Apple and Samsung bury the hatchet

by on28 June 2018


Ended the war of the rounded rectangle has

Apple's thermonuclear war against Samsung for daring to oppose it in the smartphone market – the thermonuclear war over who owned the rounded rectangle – is finally over.

The seven years war appears to be nearly over after Apple and Samsung told a judge they’d resolved the first filed but last remaining of the legal disputes that once spanned four continents. The string of lawsuits started in 2011 after Steve Jobs, Apple’s co-founder who died that year, threatened to go “thermonuclear” on rivals that used the Android operating system.

No one is saying who paid what to end it all. Apple accused Samsung of “slavishly” copying the iPhone design, while a Samsung lawyer once called Apple a “jihadist”. The ensuing litigation cost each company hundreds of millions of dollars in legal fees, and tested their reputations as innovators.
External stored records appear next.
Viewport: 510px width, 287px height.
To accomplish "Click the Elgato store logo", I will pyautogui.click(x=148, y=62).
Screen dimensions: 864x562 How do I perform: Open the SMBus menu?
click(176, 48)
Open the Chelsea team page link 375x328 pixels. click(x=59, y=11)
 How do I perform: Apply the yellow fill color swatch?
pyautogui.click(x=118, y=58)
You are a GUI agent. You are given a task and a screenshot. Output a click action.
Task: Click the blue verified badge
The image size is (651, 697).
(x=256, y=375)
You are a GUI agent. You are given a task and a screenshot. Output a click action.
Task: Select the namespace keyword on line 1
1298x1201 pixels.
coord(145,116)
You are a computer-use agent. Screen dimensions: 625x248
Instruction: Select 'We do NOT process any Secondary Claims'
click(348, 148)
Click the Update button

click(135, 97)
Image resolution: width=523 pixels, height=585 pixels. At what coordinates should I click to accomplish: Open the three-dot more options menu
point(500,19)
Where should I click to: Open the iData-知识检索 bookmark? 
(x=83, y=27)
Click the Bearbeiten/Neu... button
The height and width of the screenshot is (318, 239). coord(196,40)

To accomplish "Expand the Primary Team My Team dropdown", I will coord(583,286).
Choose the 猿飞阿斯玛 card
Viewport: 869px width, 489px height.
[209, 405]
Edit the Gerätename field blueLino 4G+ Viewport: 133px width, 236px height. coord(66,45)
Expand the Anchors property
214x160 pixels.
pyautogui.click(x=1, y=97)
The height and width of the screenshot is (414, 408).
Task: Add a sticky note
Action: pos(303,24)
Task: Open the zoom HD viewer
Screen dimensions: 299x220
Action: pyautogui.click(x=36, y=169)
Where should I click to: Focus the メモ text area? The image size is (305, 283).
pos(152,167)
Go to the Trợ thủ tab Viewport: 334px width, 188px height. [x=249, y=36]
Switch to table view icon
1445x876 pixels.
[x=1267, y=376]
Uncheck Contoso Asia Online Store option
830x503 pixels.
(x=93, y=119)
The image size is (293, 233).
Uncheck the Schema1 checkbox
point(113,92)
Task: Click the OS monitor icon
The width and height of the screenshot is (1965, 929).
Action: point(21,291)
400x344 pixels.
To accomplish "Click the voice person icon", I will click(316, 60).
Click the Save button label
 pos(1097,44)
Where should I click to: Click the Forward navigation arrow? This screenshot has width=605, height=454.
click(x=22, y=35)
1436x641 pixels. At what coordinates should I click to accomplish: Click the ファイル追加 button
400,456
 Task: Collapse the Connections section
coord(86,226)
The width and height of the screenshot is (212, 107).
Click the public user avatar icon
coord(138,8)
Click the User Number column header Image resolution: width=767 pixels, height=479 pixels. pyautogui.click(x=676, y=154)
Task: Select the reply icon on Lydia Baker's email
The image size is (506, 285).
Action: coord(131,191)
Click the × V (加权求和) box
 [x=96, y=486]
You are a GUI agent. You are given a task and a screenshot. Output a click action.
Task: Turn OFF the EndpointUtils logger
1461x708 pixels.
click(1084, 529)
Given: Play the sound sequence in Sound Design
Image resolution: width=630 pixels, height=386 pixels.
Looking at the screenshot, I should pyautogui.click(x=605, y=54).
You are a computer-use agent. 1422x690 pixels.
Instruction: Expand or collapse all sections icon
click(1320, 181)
For Apple, the Samsung case had become a distraction over “ancient history" which probably should never have happened in the first place, as it did not really do much to stop other companies creating better solutions around the the Android operating system. The iPhone maker is now more focused on a a multibillion-dollar legal battle over patent royalties to be paid to mobile chip designer Qualcomm a fight that’s swept in regulators including the US Federal Trade Commission and Apple’s contract manufacturers.

In the first quarter this year, Apple held 16 percent of the smartphone market, while Samsung accounted for 23 percent, according to data from IDC. That compares with 30 percent for Samsung and 19 percent for Apple in 2012, the year of the original trial.